ZoneId z = ZoneId.of( "Australia/Brisbane" ) ;
Capture the current moment in a wall-clock time seen by the people of that zone.
ZonedDateTime zdt = ZonedDateTime.now( z ) ;
Override the hour-of-day.
ZonedDateTime zdt23 = zdt.withHour( 23 ) ;
About java.time
The java.time framework is built into Java 8 and later. These classes supplant the troublesome old legacy date-time classes such as java.util.Date, Calendar, & SimpleDateFormat.
The Joda-Time project, now in maintenance mode, advises migration to the java.time classes.
To learn more, see the Oracle Tutorial.
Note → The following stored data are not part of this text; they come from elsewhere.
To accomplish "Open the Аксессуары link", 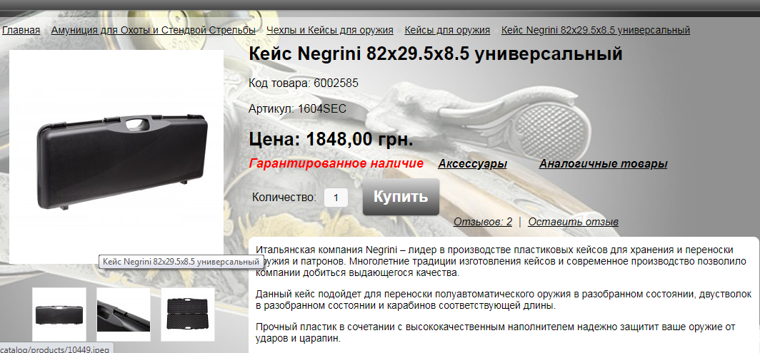I will click(x=473, y=164).
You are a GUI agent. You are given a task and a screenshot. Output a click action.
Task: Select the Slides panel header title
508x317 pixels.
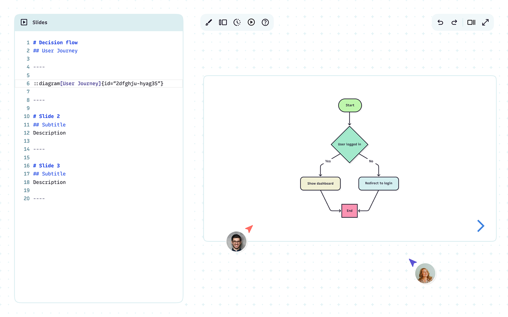[40, 22]
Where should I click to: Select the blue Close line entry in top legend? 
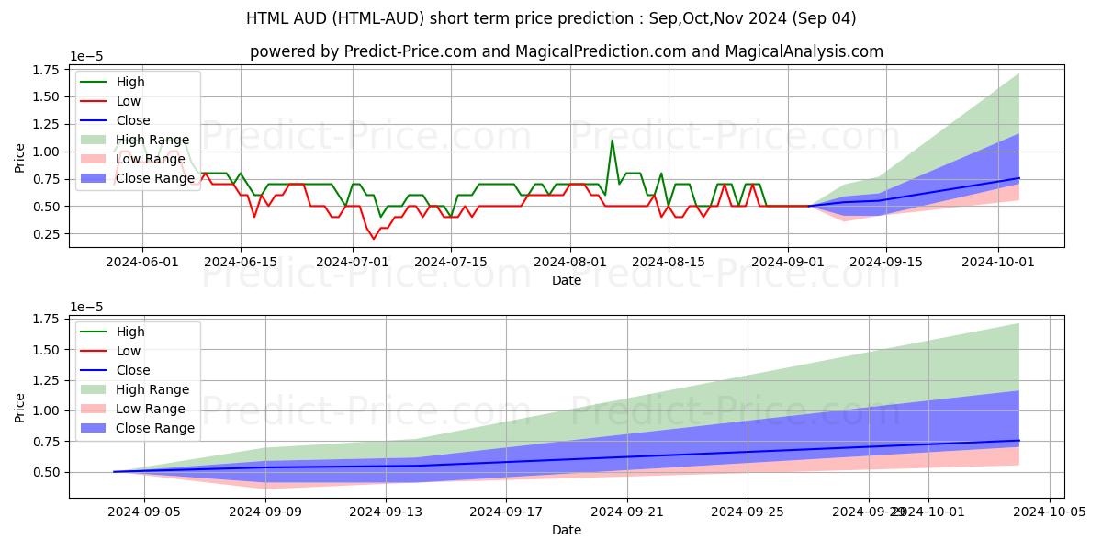tap(95, 120)
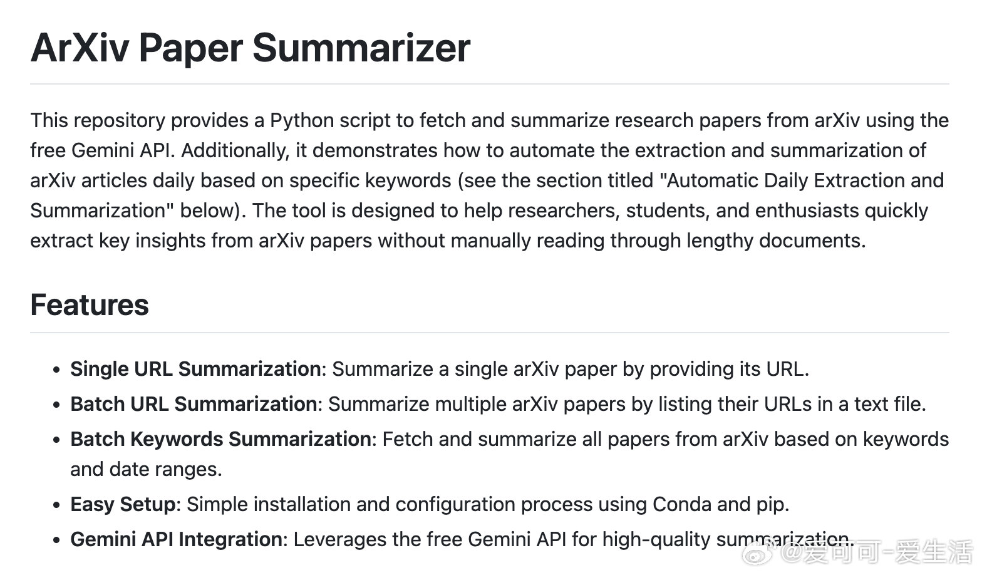Click bold label Batch Keywords Summarization
This screenshot has height=575, width=982.
pos(221,439)
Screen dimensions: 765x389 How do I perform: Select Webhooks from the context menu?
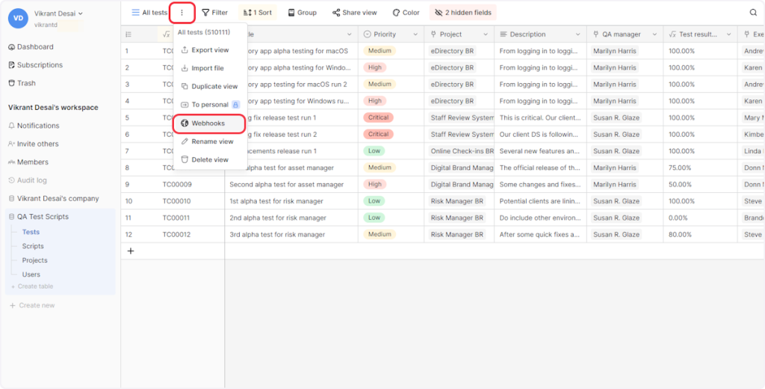[x=208, y=123]
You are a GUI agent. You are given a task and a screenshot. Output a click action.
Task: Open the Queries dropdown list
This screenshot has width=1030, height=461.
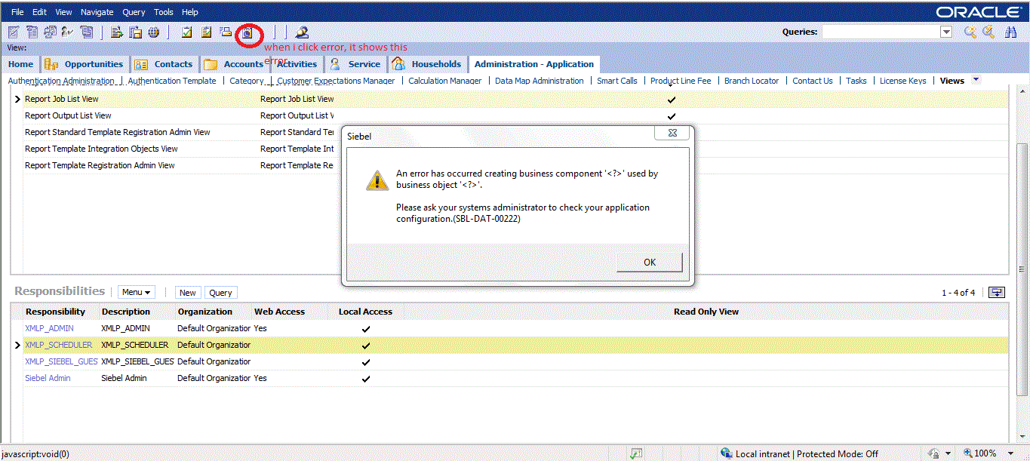(x=945, y=32)
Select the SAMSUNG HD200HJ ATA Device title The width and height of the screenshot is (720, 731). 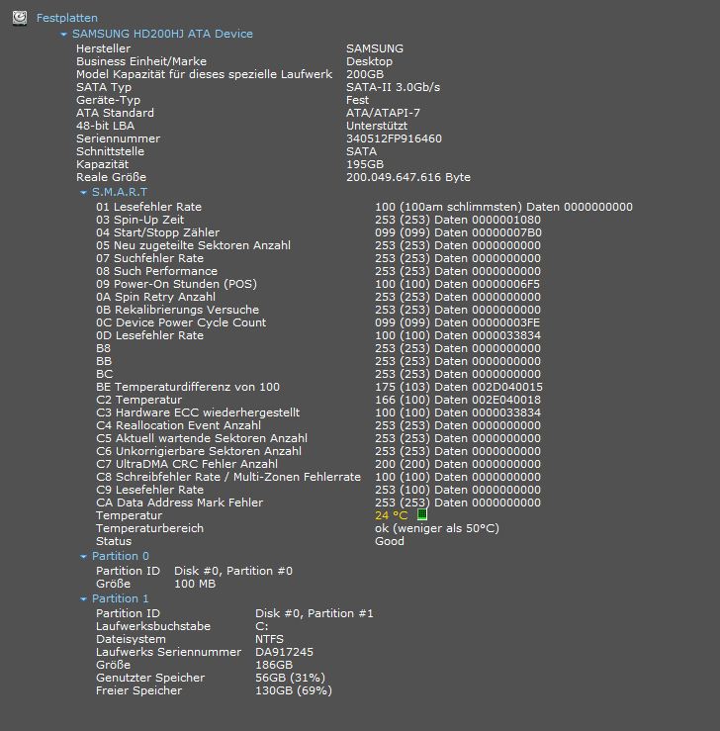tap(162, 34)
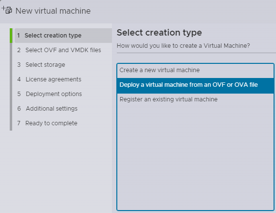
Task: Click the number 7 in the wizard steps
Action: [x=18, y=123]
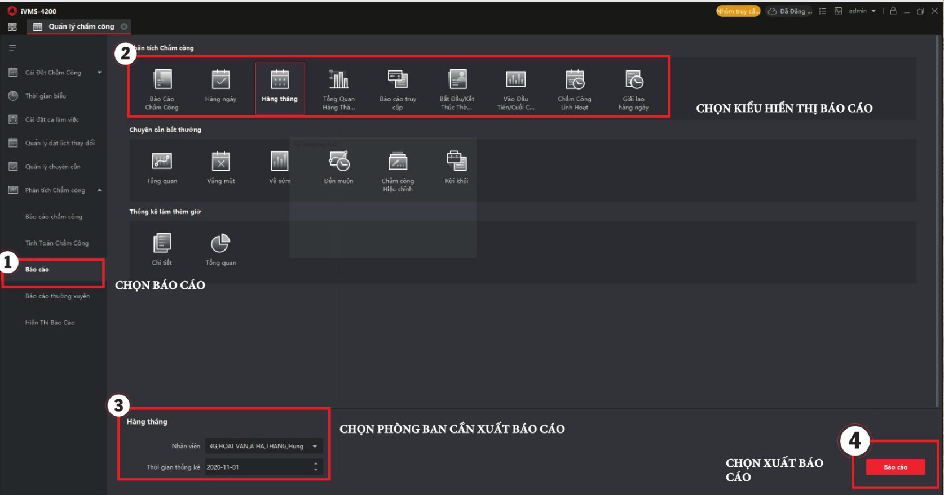The width and height of the screenshot is (944, 495).
Task: Open Tính Toán Chấm Công in sidebar
Action: point(56,243)
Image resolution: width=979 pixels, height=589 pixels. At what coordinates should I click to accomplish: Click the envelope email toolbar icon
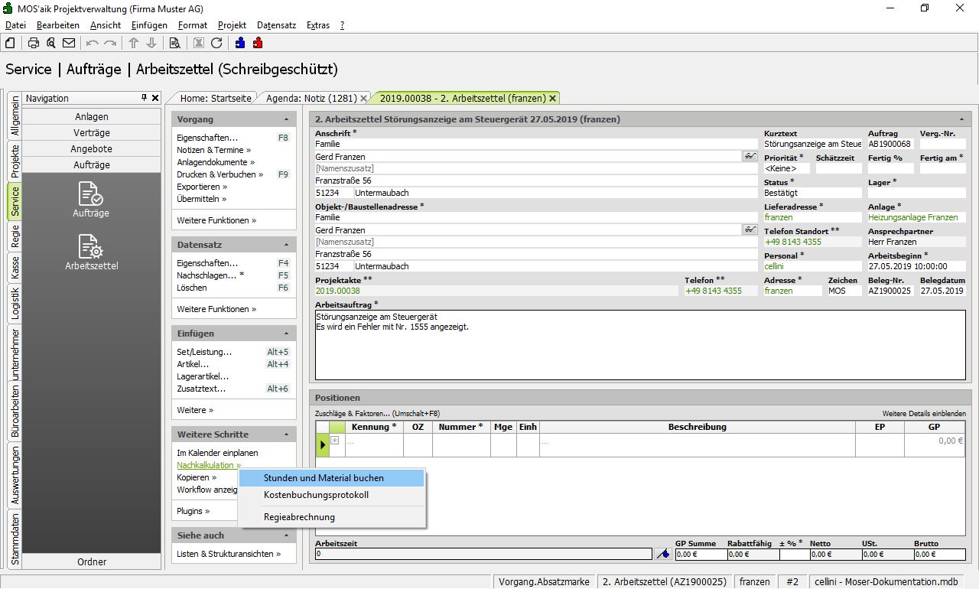pyautogui.click(x=69, y=43)
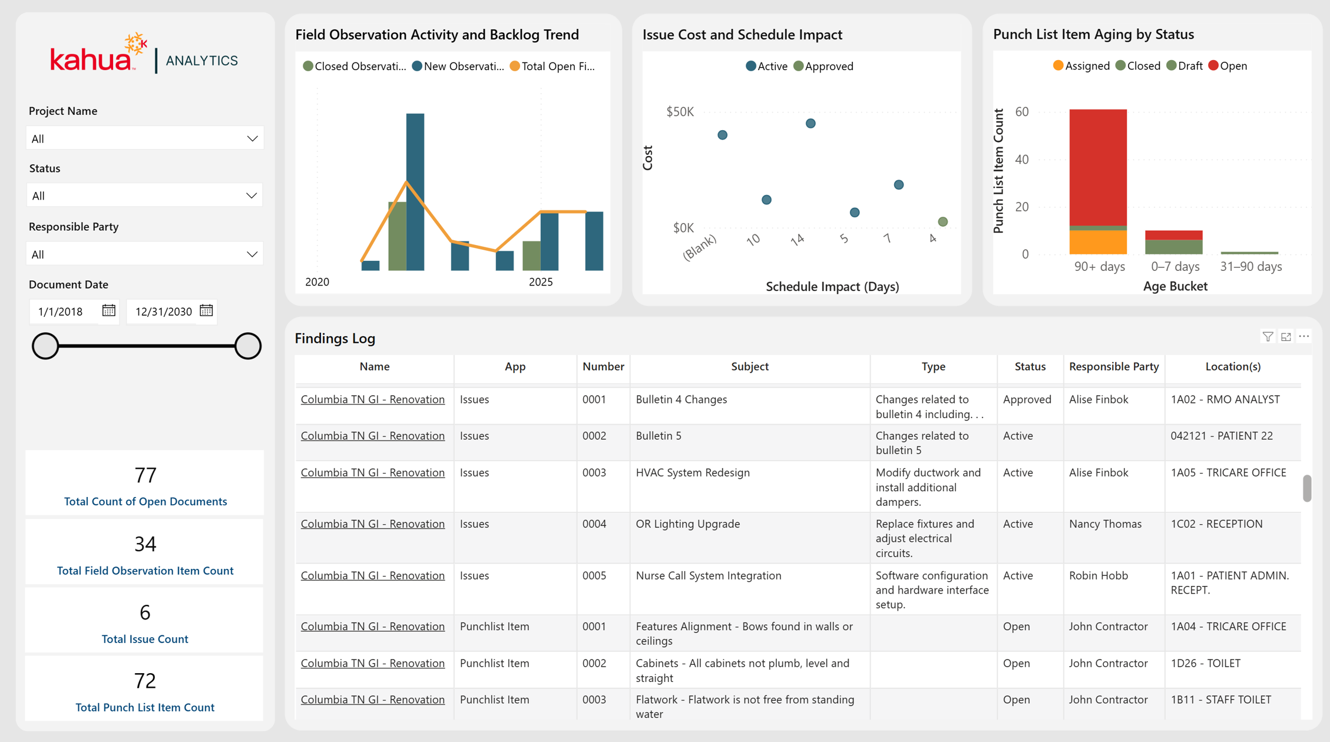Viewport: 1330px width, 742px height.
Task: Expand the Project Name dropdown
Action: [145, 138]
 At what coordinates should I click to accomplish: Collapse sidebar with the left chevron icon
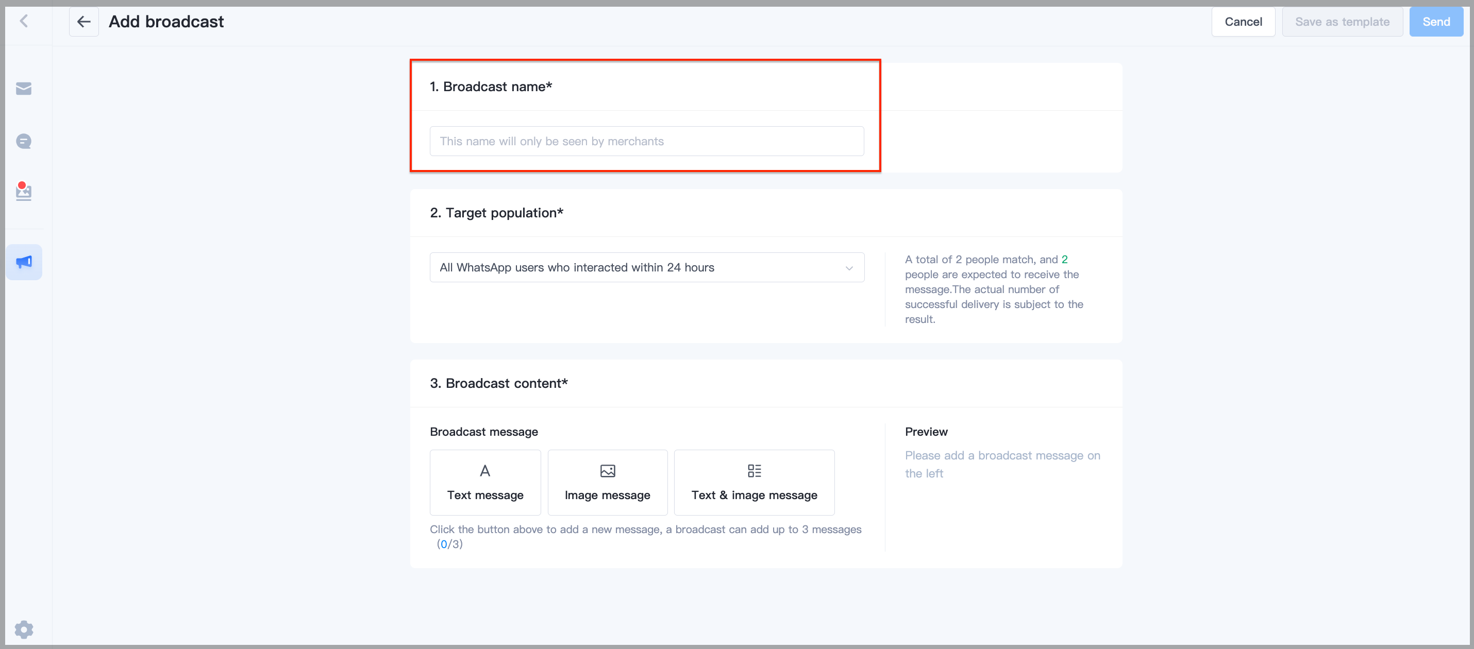24,21
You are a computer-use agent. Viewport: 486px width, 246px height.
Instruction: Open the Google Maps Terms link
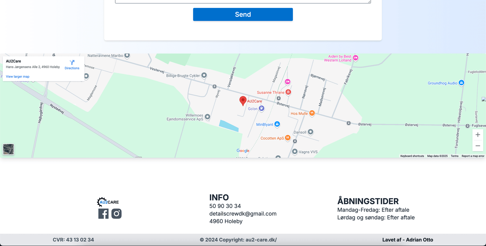coord(454,156)
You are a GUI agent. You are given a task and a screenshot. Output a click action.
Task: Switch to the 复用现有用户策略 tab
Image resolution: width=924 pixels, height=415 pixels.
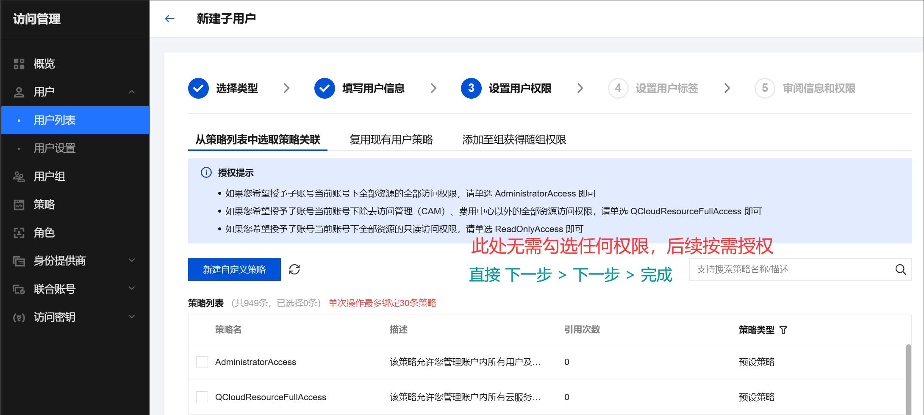click(391, 140)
And search Stack Overflow for many examples and explanations. Specification is JSR 310.
Using a JDBC driver compliant with JDBC 4.2 or later, you may exchange java.time objects directly with your database. No need for strings nor java.sql.* classes.
Where to obtain the java.time classes?
Java SE 8, Java SE 9, and later
Built-in.
Part of the standard Java API with a bundled implementation.
Java 9 adds some minor features and fixes.
Java SE 6 and Java SE 7
Much of the java.time functionality is back-ported to Java 6 & 7 in ThreeTen-Backport.
Android
Later versions of Android bundle implementations of the java.time classes.
For earlier Android, the ThreeTenABP project adapts ThreeTen-Backport (mentioned above). See How to use ThreeTenABP….
The ThreeTen-Extra project extends java.time with additional classes. This project is a proving ground for possible future additions to java.time. You may find some useful classes here such as Interval, YearWeek, YearQuarter, and more.